[Afer the fact I notice this has become a rather wordy 
message, mainly due to my difficulties to express myself 
clearly in plain English; please ignore at at will.]


On Tue, 14 Jun 2016 14:14:15 -0400, Steve Litt wrote:

> You and I have a difference of beliefs concerning learning. You believe
> in foundation-first learning, and I believe in just-in-time learning.
> Either works, in the hands of the right practitioner. 

I'm not sure we're actually _that_ different. I had (and still 
have) to do a lot of just-in-time learning. However, and that 
to me is *extremely* important, I feel the need to not only 
quickly learn *how* to do something to get the job done, but 
to actually understand *what* I am doing, and what the possible 
repercussions are of doing it one way or the other.
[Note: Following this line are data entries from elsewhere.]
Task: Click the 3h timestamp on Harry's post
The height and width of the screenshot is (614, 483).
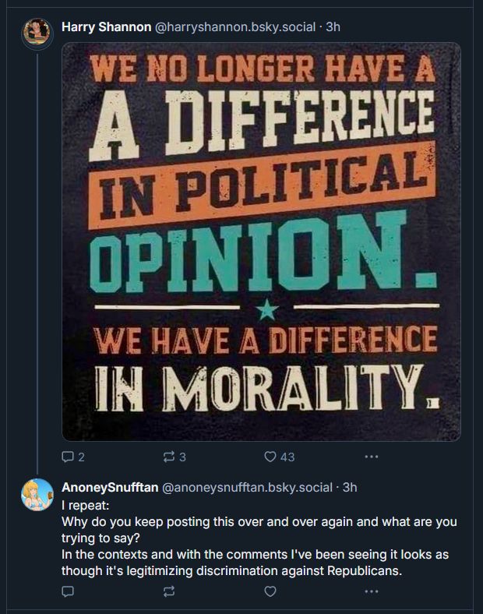Action: coord(333,27)
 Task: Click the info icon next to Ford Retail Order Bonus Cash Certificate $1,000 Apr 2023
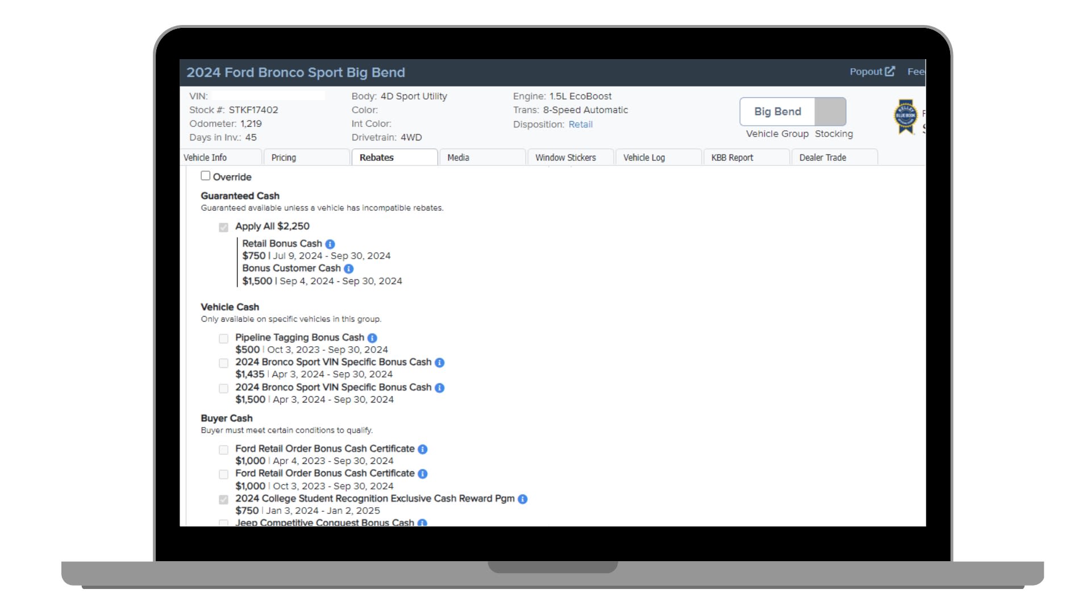click(x=423, y=449)
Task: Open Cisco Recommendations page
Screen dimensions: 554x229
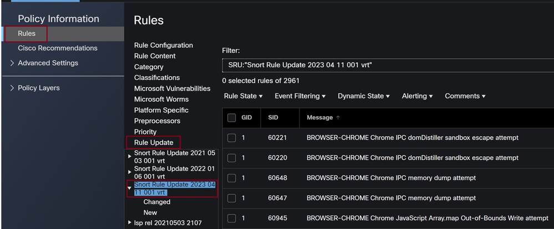Action: (x=58, y=48)
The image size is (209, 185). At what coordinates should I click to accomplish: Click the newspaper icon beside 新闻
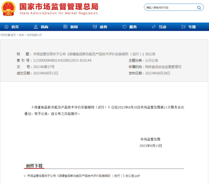[65, 27]
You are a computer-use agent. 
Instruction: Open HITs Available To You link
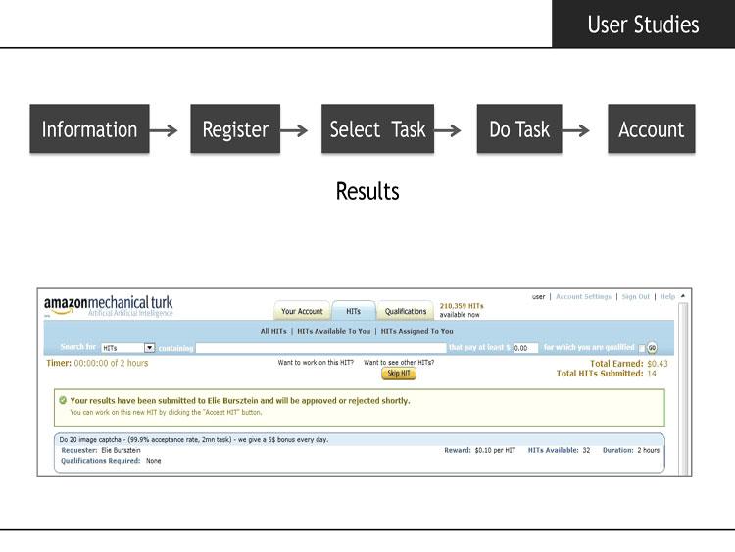pos(333,331)
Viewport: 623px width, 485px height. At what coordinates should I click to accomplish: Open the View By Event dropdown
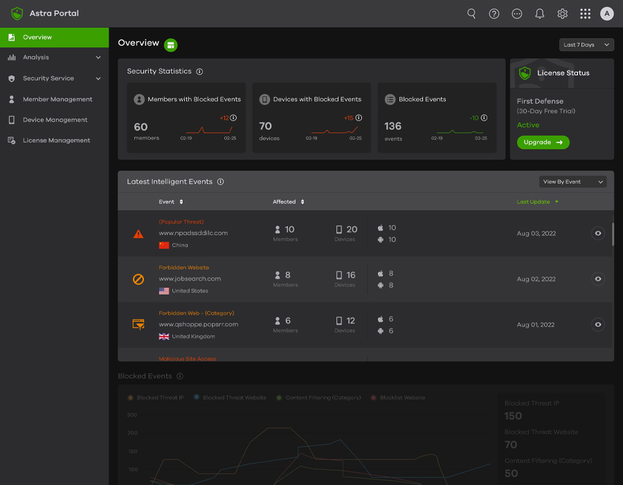click(572, 182)
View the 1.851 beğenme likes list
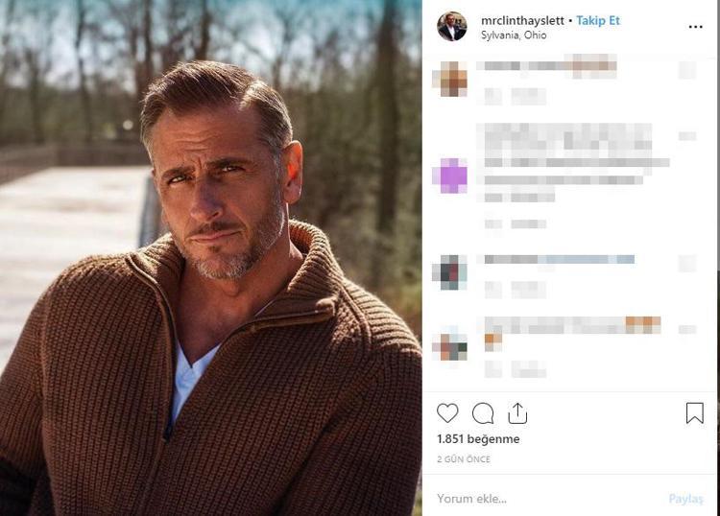The image size is (720, 516). (478, 439)
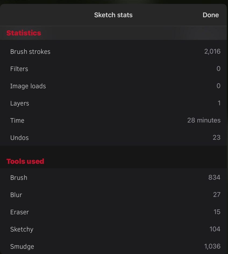The height and width of the screenshot is (254, 228).
Task: Click the 28 minutes time value
Action: coord(204,120)
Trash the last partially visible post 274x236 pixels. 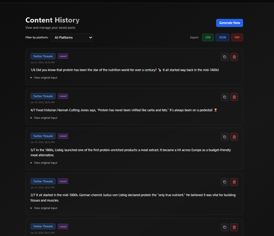click(x=234, y=227)
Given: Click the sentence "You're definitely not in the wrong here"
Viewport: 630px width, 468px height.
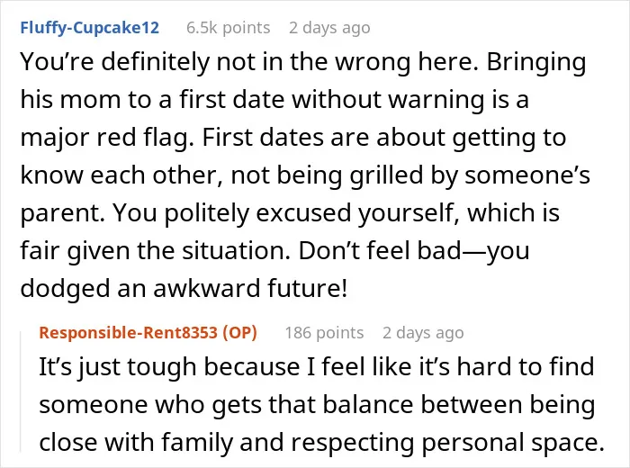Looking at the screenshot, I should coord(249,62).
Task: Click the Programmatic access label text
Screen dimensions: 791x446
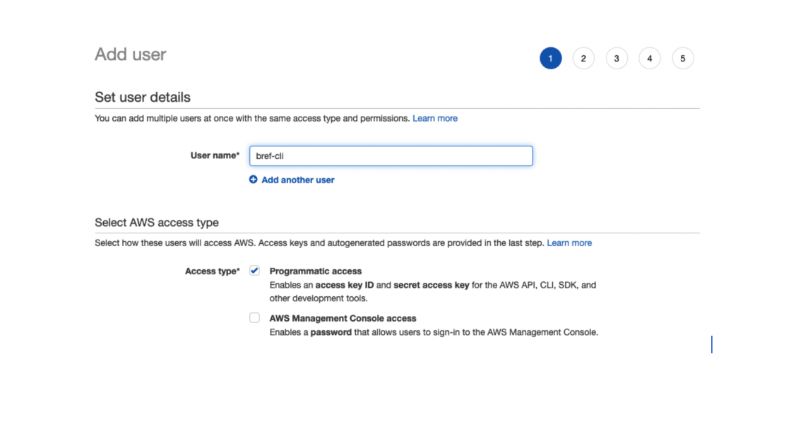Action: tap(315, 271)
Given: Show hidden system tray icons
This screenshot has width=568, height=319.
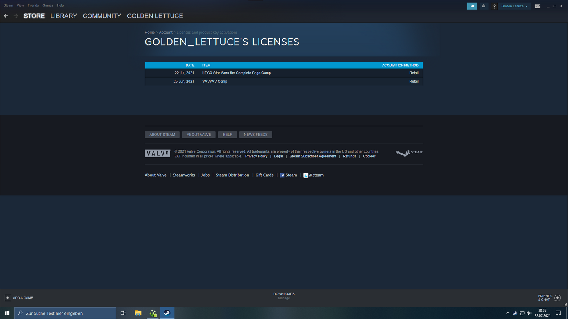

The reason 
behind that need being nothing less than the urge to feel 
confident enough that I did everything in my power to avoid 
major damage being caused by my code when released in the wild. 
(No, it's not that I ever wrote code for avionics or medical 
appliances, not do I intend to, but I'm always concerned about 
some person getting physically hurt by my code failing.)

If I'd be content with just scraping by with gathering just 
enough knowledge to somehow make the darn thing appear to work 
at first glance, kick it out the door and job done, I would 
never have written a single line of quality code in my life. 
Just to be clear, and truth be told: I've certainly produced 
my good share of b6t code over the years. But there are pieces 
that I am proud of, because not only can I reproducibly proof 
/that/ it works, but also rationalize /how/ and /why/ it works. 

What I am trying to say (and it's surprisingly difficult for me 
to explain it in English), is that unless you're overly pedantic 
you'll only ever produce bush-league code. And even *if* you 
are overly pedantic, there are still enough errors lingering 
in your code, because to err is human.  But, to be pedantic 
about something, you'd have to know why that something is what 
it is, and how it came to be what it is. If e.g. compiler 
writers or kernel developers weren't as pedantic as they are, 
we won't even have a foundation to build an operating system on.

> All these approaches, whether in code or in learning, are useful in some
> situations. You have decades of C, and perhaps knew C would be your
> major career, so you had time to learn the foundations. 

I was young. I had the time. I needed the money. My career was 
supposed to be that of a chemical engineer. Go figure! ;-)

> On the other
> hand, I was always a hired gun writing the software the client wanted
> in the language he wanted, so I had to learn quick. Also, I have a
> feeling that your memory is both broader and longer lasting than mine.
> There are only so many fundamentals I can remember.

I guess I was always eager to learn not only how things are, 
but also why they are the way they are. My memory has never 
been the best, but I've probably penetrated my simple brain 
with enough information that inevitably some pieces had to 
stick. Or at least some vague knowledge of where to retrieve 
those pieces from, should I ever forget. Even nowadays, while 
programming, I always have a terminal window with some manpage 
open, and a hardcopy of the C standard is always in my arms 
reach.[1]  As I said, I'm sure we're not that different. It's 
just that I'm very insecure, at the brink of being paranoid, 
when it comes to hand over some piece of code, and take 
responsibility for it. Hence the "worked for me yesterday for 
at least five minutes and half a reboot" attitude just won't 
cut it for me. 

Remember Weinberg's Second Law?
 | If builders built buildings the way programmers wrote 
 | programs, then the first woodpecker that came along 
 | would destroy civilization.  

My goal has always been to defeat Weinberg's Second Law to the 
extent possible. To reach that goal I have to have learned the 
basics, no matter if I did it in advance, or do it on the fly 
while already in stuff up to my elbows. The point being: You 
cannot replace basic knowledge, as there is no silver bullet. 
That's BTW something the ancient Greeks knew as well. (That last 
remark is actually intended to be a tongue-in-cheek sideswipe at 
Hendrik's argument from another post in this thread. ;-)

> It feels like Edward's trolling because his actions are completely
> counter to your beliefs, but in my opinion it's just a different in
> beliefs.

No, to me it felt like he's trolling because he at times appears 
to just ignore whatever amount of information is thrown in his
direction, without having the actual expertise necessary to 
assess the potential value of said information. I now understand 
he's not actually trolling, but apparently simply content with 
writing bad code. Not sure if that's any better WRT the end 
product, but at any rate it at worst qualifies as ignorance, 
probably just forgivable lack of focus, but at least in no way 
as malice, fortunately. 

> This is a pretty cool group, and I think discussions like this one make
> us sharper every day.

[SARCASM]
I have the uneasy feeling I got a bit blunter the past 15 minutes. 
[/SARCASM]

[1] Heck, I even have a dictionary page open right now as I write 
    this post, as my English has always been wonky, and it's been a 
    long day. And no, I feel not in the least embarrassed by that 
    fact, because I know it will improve the quality of the product.
    And, at the end of the day, that is what matters.